INSTRUCTIONS FOR THE TASK:
Pictures left aside, return the lines below exactly, from the one with "Instruction: Click the" to the end, including both ends.

RAW DATA:

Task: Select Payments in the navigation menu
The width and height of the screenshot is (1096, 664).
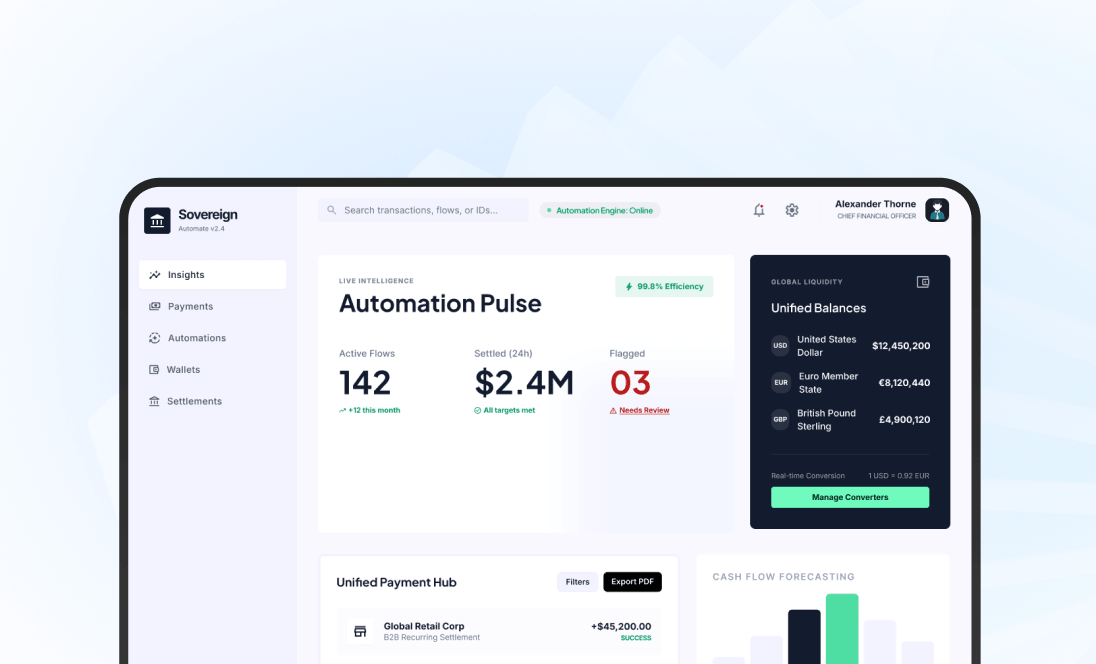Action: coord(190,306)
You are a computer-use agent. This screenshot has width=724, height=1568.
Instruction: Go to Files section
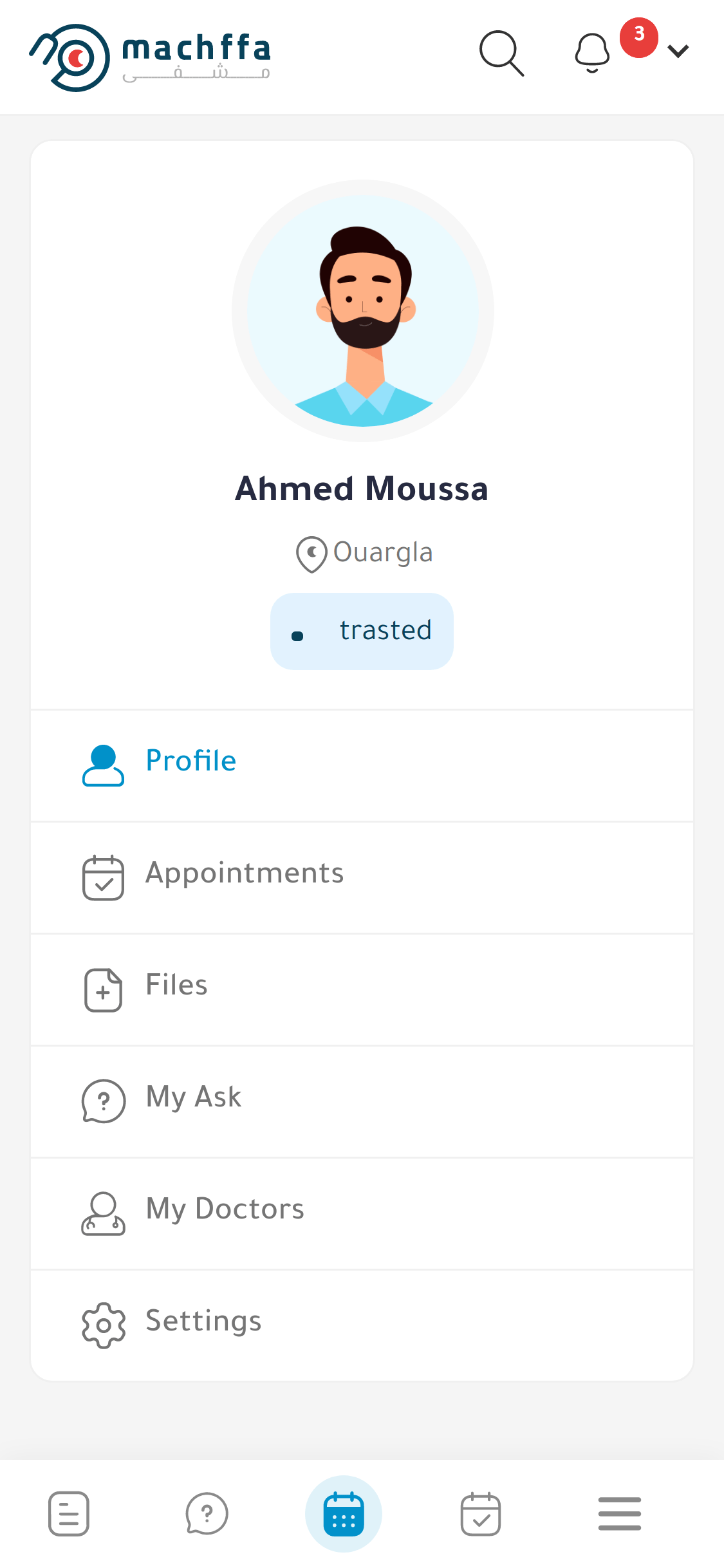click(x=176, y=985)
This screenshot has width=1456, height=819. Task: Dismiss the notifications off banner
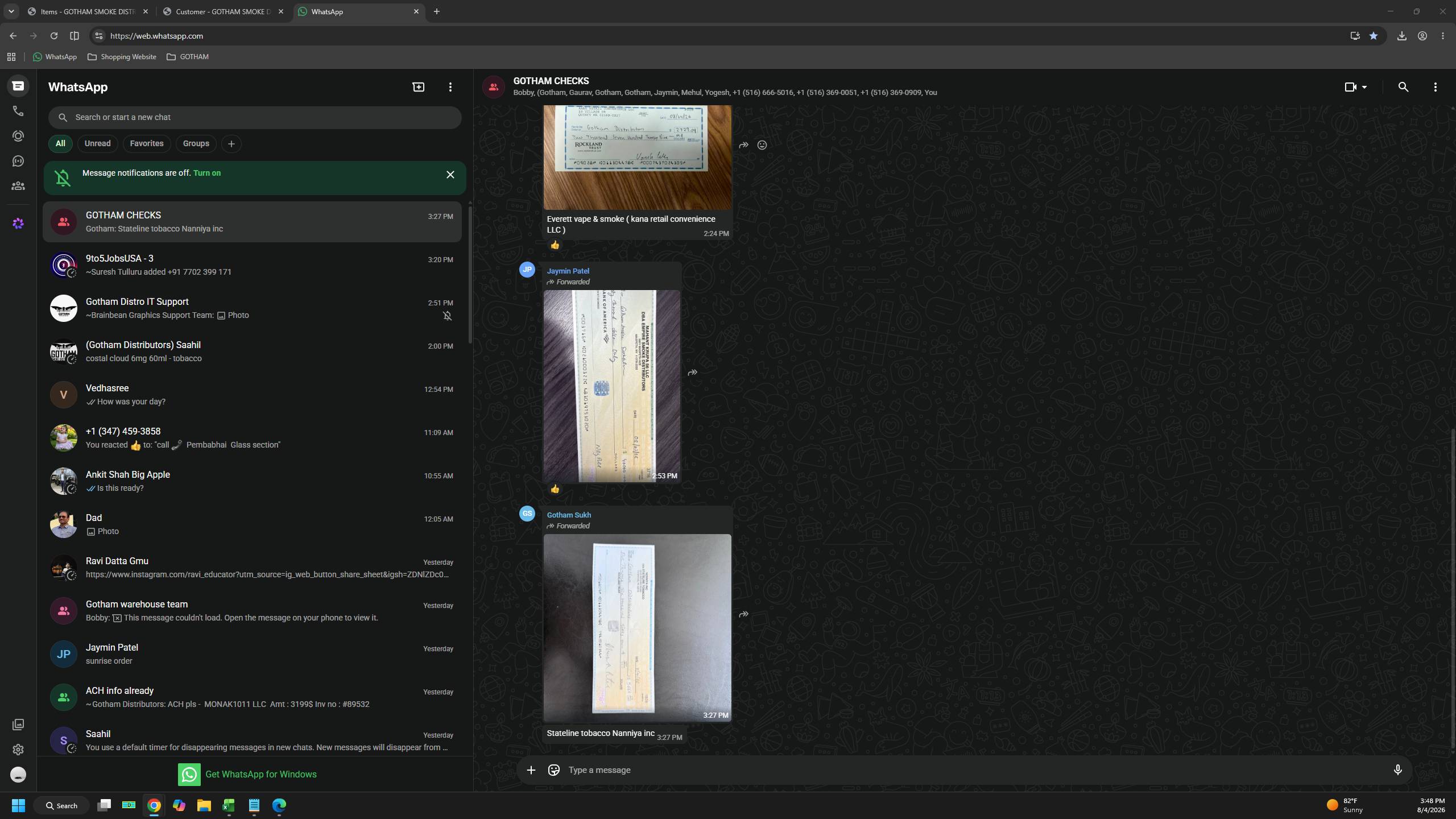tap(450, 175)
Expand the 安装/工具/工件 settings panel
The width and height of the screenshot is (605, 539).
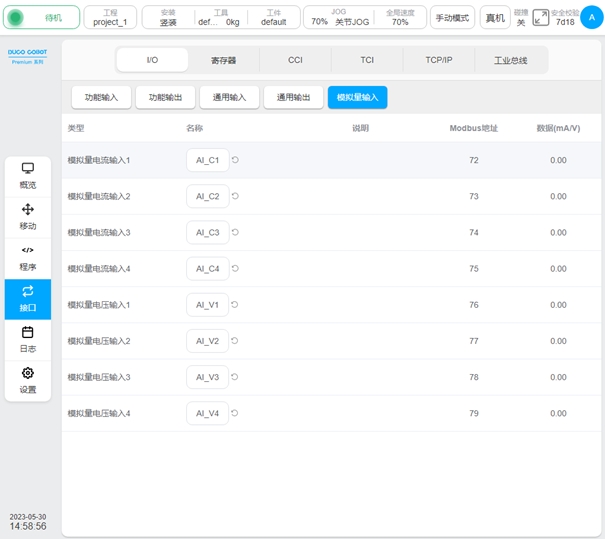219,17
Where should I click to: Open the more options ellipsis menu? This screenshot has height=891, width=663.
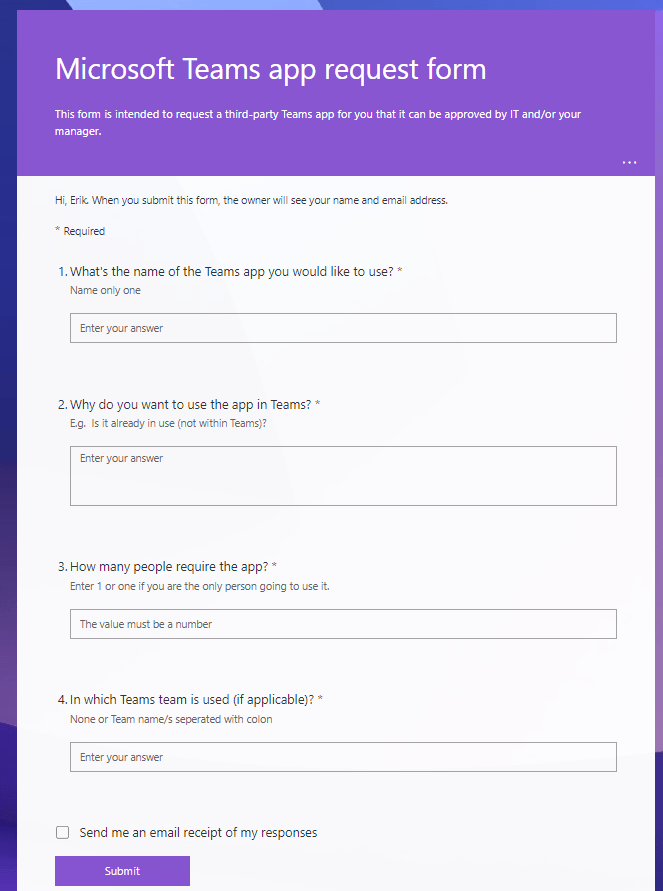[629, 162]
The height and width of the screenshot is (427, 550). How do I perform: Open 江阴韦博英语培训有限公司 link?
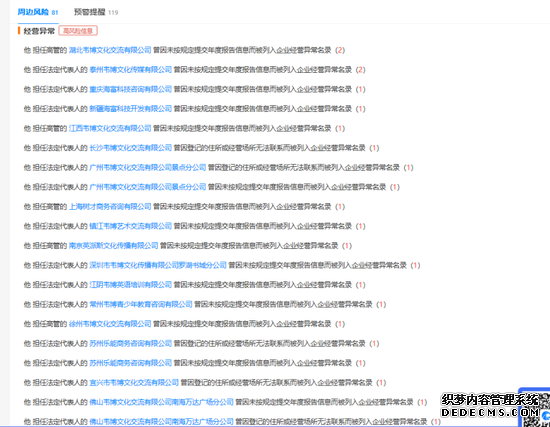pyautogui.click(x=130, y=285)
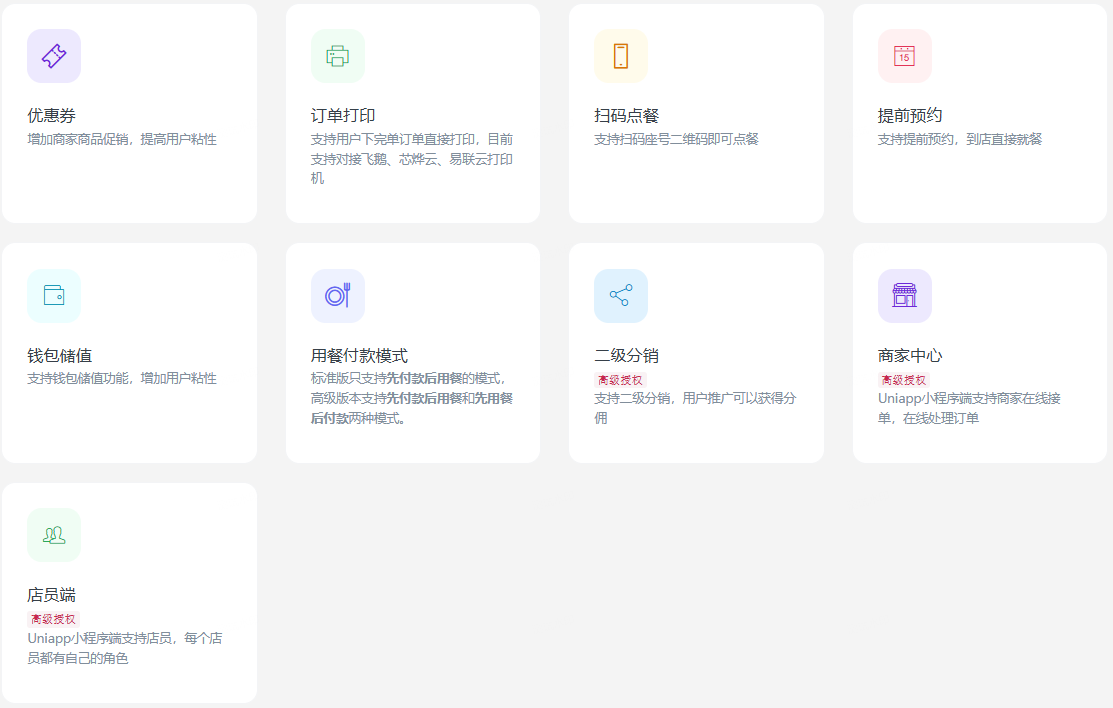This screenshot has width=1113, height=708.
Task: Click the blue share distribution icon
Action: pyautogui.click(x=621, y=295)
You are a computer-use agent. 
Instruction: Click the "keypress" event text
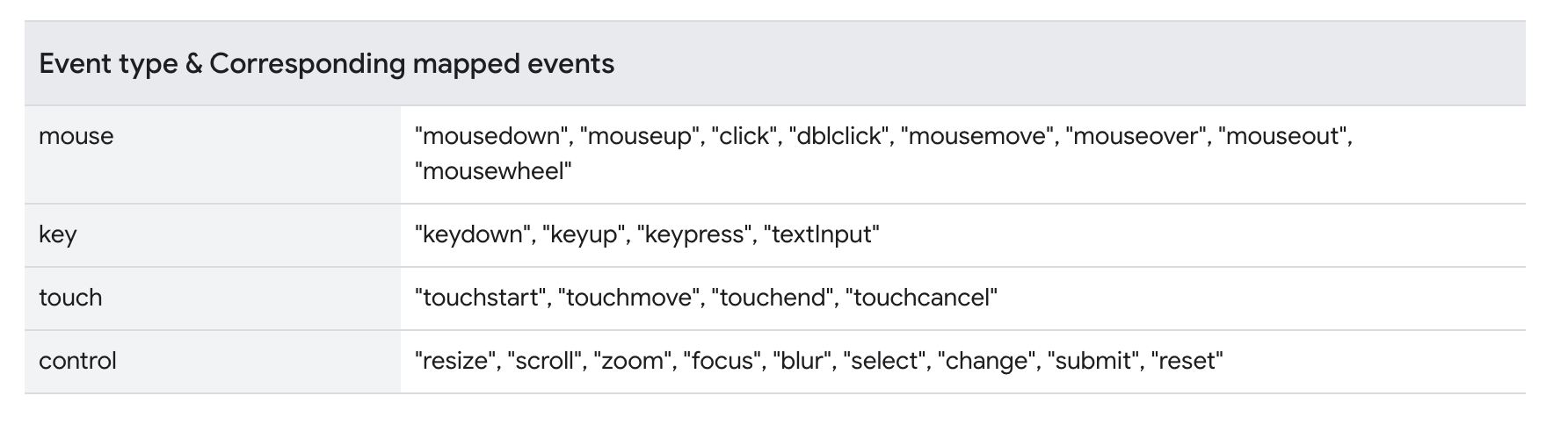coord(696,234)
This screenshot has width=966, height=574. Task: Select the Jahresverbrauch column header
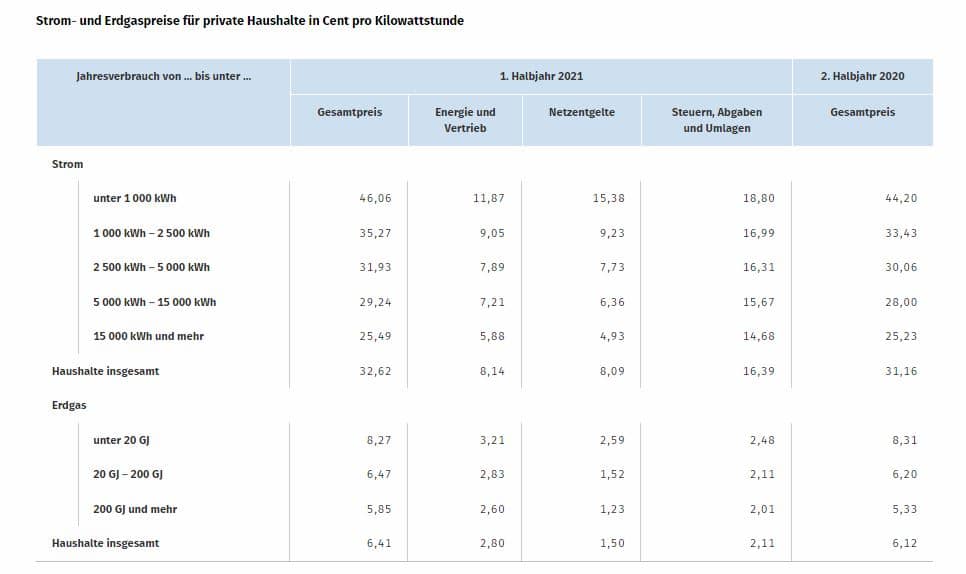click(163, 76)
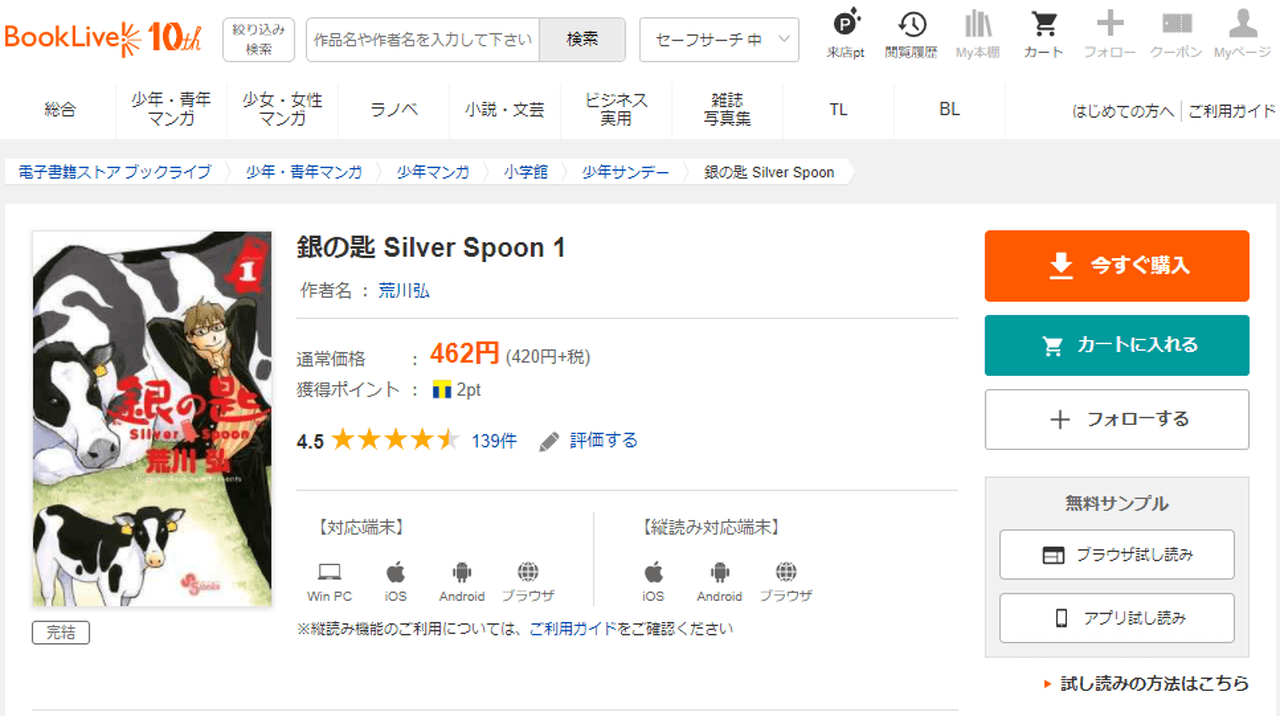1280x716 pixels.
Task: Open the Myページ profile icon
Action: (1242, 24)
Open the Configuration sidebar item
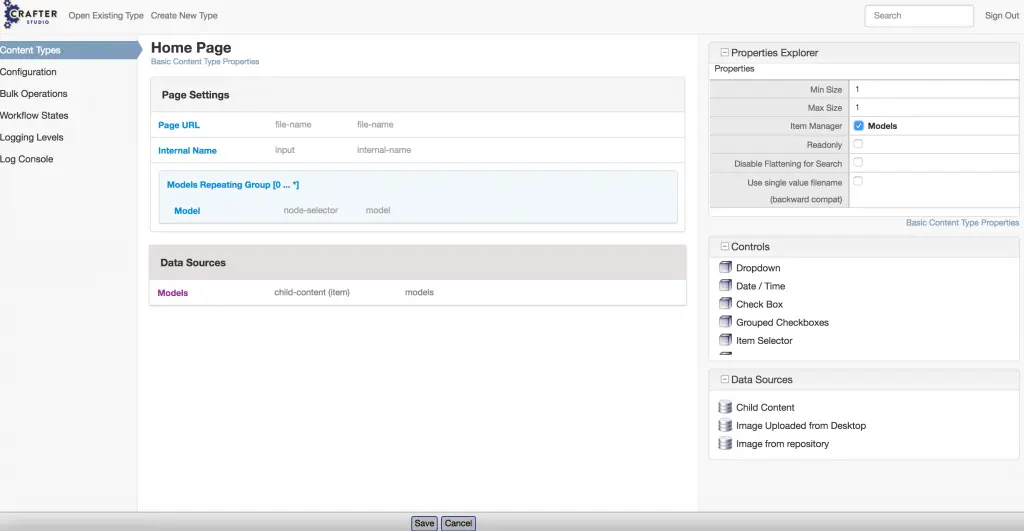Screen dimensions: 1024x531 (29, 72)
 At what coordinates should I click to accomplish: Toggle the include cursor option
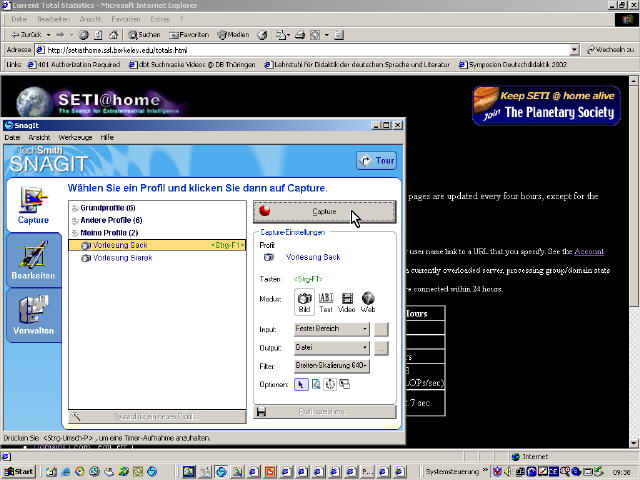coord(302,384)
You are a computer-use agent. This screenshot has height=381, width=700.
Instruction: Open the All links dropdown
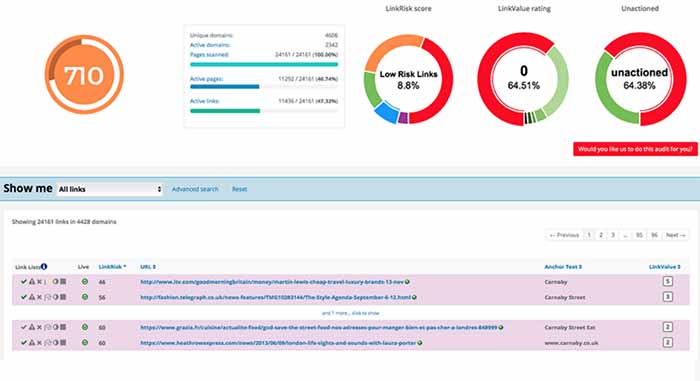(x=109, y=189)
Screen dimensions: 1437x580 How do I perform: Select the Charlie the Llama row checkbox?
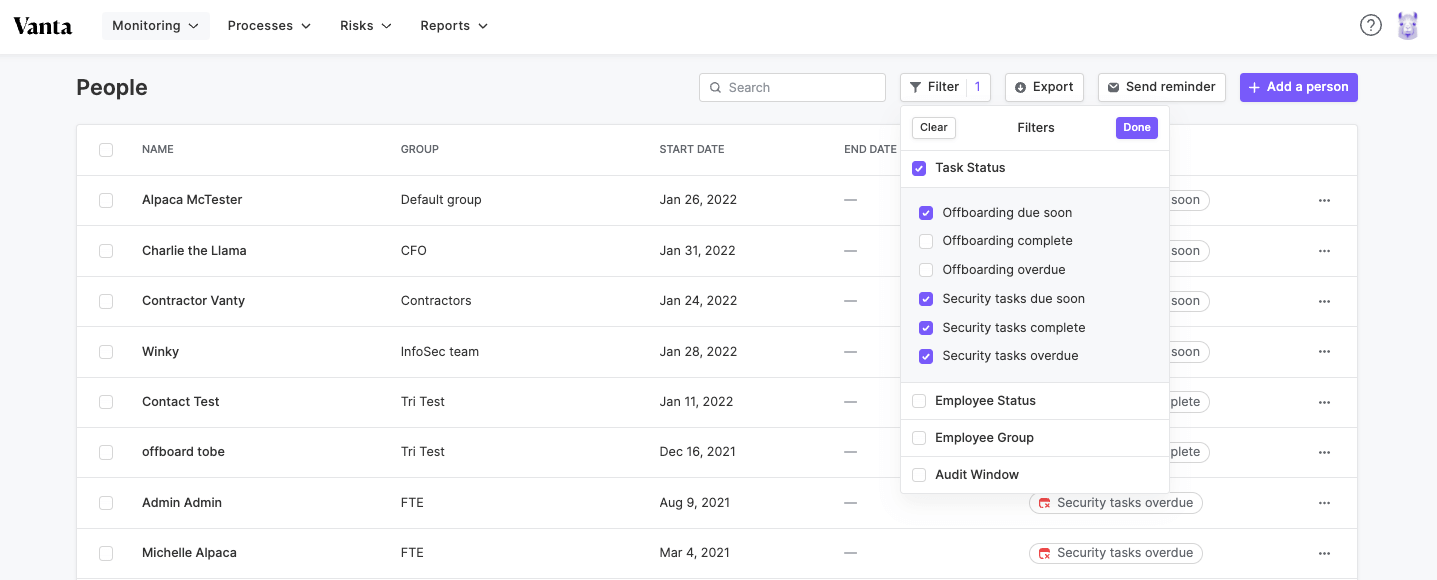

RESPONSE TO THE TASK:
Instruction: Click the "keypress" event text
coord(696,234)
This screenshot has width=966, height=574. Task: Select the Jahresverbrauch column header
click(163, 76)
1280x716 pixels.
Task: Open the Myページ profile icon
Action: (1242, 24)
Open the Configuration sidebar item
Screen dimensions: 1024x531 (29, 72)
 At what coordinates should I click to accomplish: Toggle the include cursor option
coord(302,384)
You are a computer-use agent. This screenshot has height=381, width=700.
Instruction: Open the All links dropdown
(x=109, y=189)
Screen dimensions: 1437x580 How do I perform: Select the Charlie the Llama row checkbox?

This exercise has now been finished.